Und dann eine ungewöhnliche Empfehlung. Eine Empfehlung für Kinderbücher. Immer wieder bin ich entsetzt, wie selbst in den modernsten Büchern alte Geschlechterklischees und überholte Denkmuster transportiert werden. Wie wohltuend, wenn es Kinderbücher gibt, die unsere Grundwerte transportieren, und das in spannender Form. »Die Hauptstadtdetektive« des Berliner Rossberg-Verlags ist eine Buchreihe, die über spannende Detektivgeschichten wichtige Themen unserer Zeit vermittelt – wie Demokratie, Meinungsfreiheit, Diversität, Umweltschutz. Und zwar genauso, wie es sein soll – als absolute Selbstverständlichkeit.
Diese Bücher haben mich selbst als Erwachsene begeistert. Nebenbei lernt man auch noch etwas über Berlins Geschichte und Museen, da die Bücher alle dort spielen – und ich verspreche es, die Bücher sind für auch für ältere Kinder wirklich spannend.
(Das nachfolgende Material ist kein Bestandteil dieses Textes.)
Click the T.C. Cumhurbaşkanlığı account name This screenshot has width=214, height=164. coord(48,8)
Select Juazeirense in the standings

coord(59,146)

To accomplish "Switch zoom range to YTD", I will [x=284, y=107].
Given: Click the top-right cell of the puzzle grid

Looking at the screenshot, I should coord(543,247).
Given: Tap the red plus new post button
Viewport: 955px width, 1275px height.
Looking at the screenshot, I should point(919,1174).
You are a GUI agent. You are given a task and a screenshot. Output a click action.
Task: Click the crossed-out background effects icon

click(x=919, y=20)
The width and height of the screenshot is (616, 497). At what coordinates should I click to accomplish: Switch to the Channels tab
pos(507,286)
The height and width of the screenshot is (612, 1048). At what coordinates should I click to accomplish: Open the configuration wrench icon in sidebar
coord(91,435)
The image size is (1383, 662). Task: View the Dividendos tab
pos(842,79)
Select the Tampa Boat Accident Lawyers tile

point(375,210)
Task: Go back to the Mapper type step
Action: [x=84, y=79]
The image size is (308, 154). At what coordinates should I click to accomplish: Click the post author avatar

Und jetzt komme ich zu der Empfehlung, die besonders wichtig ist für alle, die ukrainische Kinder kennen. Diese Bücher sind zum kostenlosen Download erhältlich. Als DB sponsern wir diese Bücher gerne – und verteilen sie an die Kinder, die mit unseren Zügen in Deutschland ankommen. Sie werden aber nicht nur in ICEs und anderen Zügen, sondern auch in den Willkommenszentren an den Bahnhöfen, in Unterkünften oder Krankenhäusern verteilt. Das zweisprachige Vorlesebuch »Hallo, du kleiner Hase« zeigt einen Tag im Leben des Hasen und seine Erlebnisse bis zur Nacht mit seiner Mutter. Das Wörter-Bilderbuch »Willkommen, liebe Kinder« ist mehr als praktisch. Es zeigt viele Dinge des Alltags – kunterbunt und liebevoll illustriert – und erklärt die Dinge auf Kyrillisch und Deutsch. Vom Sofa bis zum Schulbuch. Merke: Die Sprachen und Schriften könnten unterschiedlicher nicht sein. Aber Angst, Traurigkeit, Hoffnung und Lachen – das spüren wir alle auf gleiche Weise.
»Wo ich hinkomme, brennt es« – so lautete der Titel eines Porträts über Sigrid Nikutta in der ZEIT, schon vor anderthalb Jahren. Seitdem hat sich ihr Aufgabenbereich kaum abgekühlt. Kürzlich wurde gemeldet, dass sie, in ihrer Doppelfunktion als Vorstand Güterverkehr DB AG und Vorstandsvorsitzende der DB Cargo AG, eine Schienenbrücke in die Ukraine einrichten ließ, um zusammen mit der polnischen und ukrainischen Eisenbahn die Menschen im Kriegsgebiet mit Hilfsgütern zu versorgen.
Mit schwierigen Aufgaben kennt sie sich aus: Nach dem Studium war die promovierte Psychologin in den Neunzigerjahren schon einmal für die Bahn tätig, bevor sie 2010 als Vorstandschefin zu den Berliner Verkehrsbetrieben (BVG) wechselte. In bleibender Erinnerung dürfte die dort von ihr initiierte Kampagne »Weil wir dich lieben« sein. Dass die 53-Jährige hier dankenswerterweise auch Kinderbücher empfiehlt, dürfte niemanden überraschen – sie ist fünffache Mutter.